My name's Pam, and I'm a content writer at BSTRO digital marketing agency. I weave complex thoughts into grammatically breathtaking copy (according to my Instagram bio). Writers like me can make your brand story sing. We help win over the masses to your product or service, and we entice them to keep coming back for more.

But when it's time to outsource copywriting (or content writing) to bolster your marketing strategy, you need to be clear on one thing: Should you hire a copywriter or a content writer?

Unless you're a fellow wizard with words—or you employ writers—there's a chance you don't know your copywriters from your content writers and didn't realize there's a difference. That's OK! Katie and I are BSTRO's senior writers, and we'll explain all the differences (and similarities) so you can hire the writer that's right for your project.

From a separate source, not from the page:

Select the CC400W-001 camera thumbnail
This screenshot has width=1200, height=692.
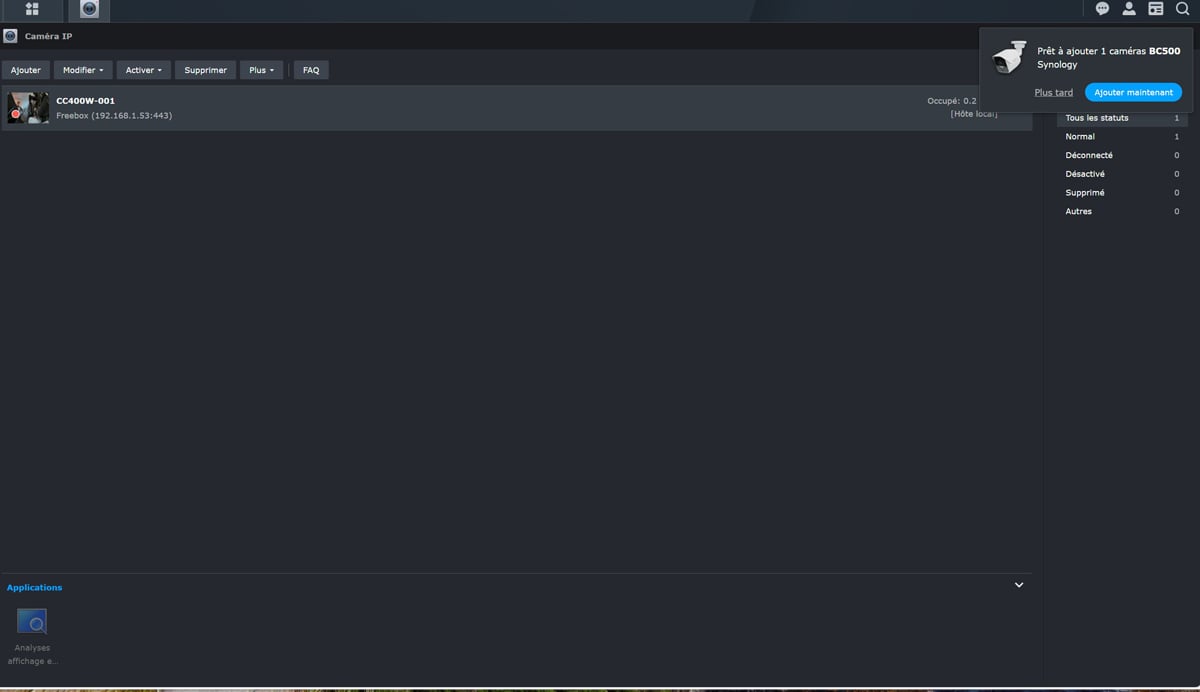click(28, 108)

What does a copywriter do?

Katie: Good question! I get asked that a lot, because most of my friends have no idea what I do for a living, and I'm pretty sure my cousin thinks I'm a copyright lawyer. (I'm not.) What I am is a writer, and the words I write appear on ads, websites, product packaging, social media posts, gifs, videos, and any kind of marketing material you can think of.

I think the one key differentiator in my role, in my specific type of writing, is that I'm not dreaming up the content myself. I'm taking what I'm told (from a client or brand) and I'm presenting it in a new way—with the goal of making it concise, persuasive, informative, and interesting.

What does a content writer do?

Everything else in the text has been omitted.